Once upon a time…: Introduction to the Theme of Nostalgia in the Films of Sergio Leone

by Roberto Donati Volume 12, Issue 4 / April 2008 12 minutes (2874 words)

I don’t trust anybody’s nostalgia but my own. Nostalgia is a product of dissatisfaction and rage. It’s a settling of grievances between the present and the past. The more powerful the nostalgia, the closer you come to violence. War is the form nostalgia takes when men are hard-pressed to say something good about their country.

(Don DeLillo, White Noise)

According to the Oxford English Dictionary, nostalgia is a “Sentimental longing for or regretful memory of a period of the past, esp. one in an individual’s own lifetime; (also) sentimental imagining or evocation of a period of the past.”

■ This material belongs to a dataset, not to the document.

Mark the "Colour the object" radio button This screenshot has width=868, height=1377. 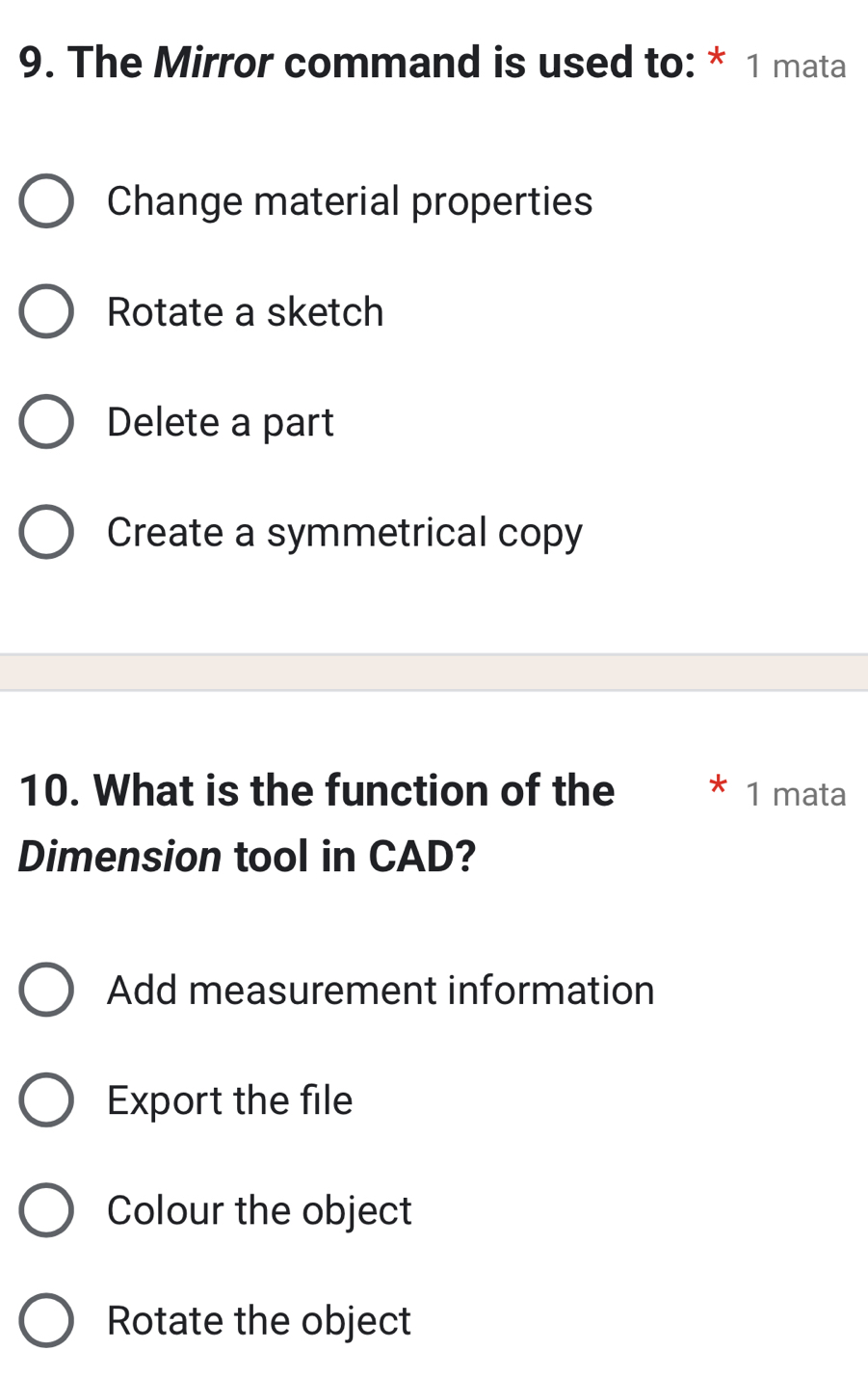click(46, 1210)
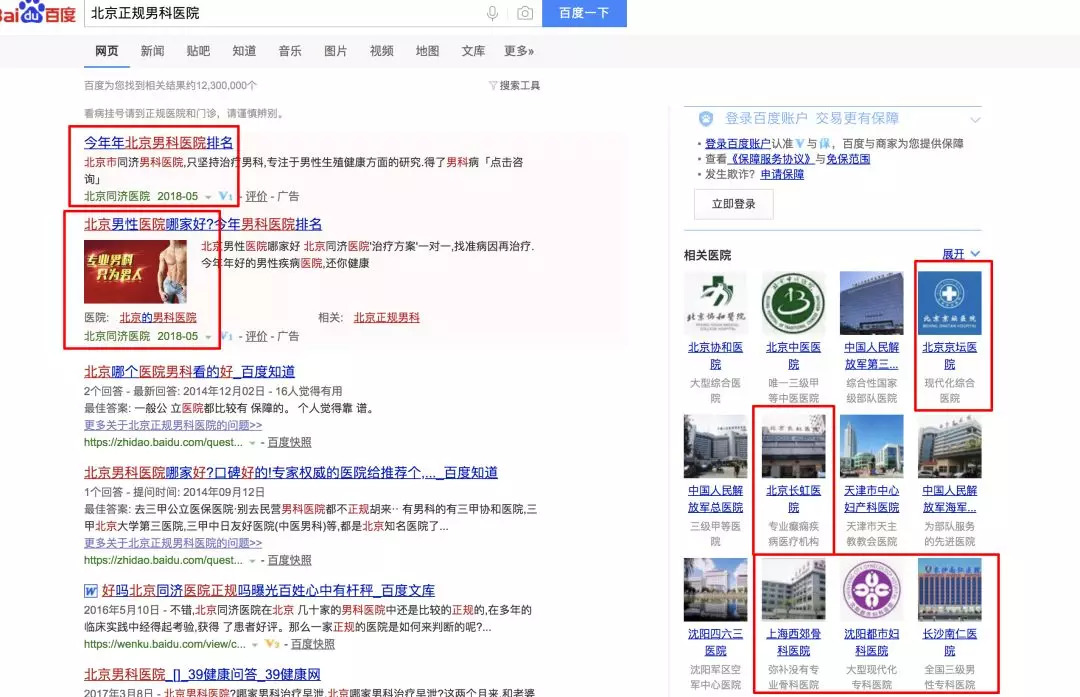Open 搜索工具 filter options
This screenshot has height=697, width=1080.
(x=514, y=86)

The Encyclopedia Treccani, in its definition of the Italian word “nostalgia,” refers to a “melancholy state of mind,” and elaborates the idea of “past” by specifying that nostalgic desire is for “distant people” or “something no longer possessed,” and by adding the idea of “aspiration to a state different from the present one, represented as being distant.”

Combining these words and definitions, Bernard Dort notes that the Western is in and of itself a genre which is nostalgic because:

it exists only as a narration of legends: it never ceases to refer to these but at the same time becomes ever more detached from them. Perhaps this is its very fascination: the nostalgia which reawakens in us that lost form, absent from contemporary literature: the early romance/novel/epic [1]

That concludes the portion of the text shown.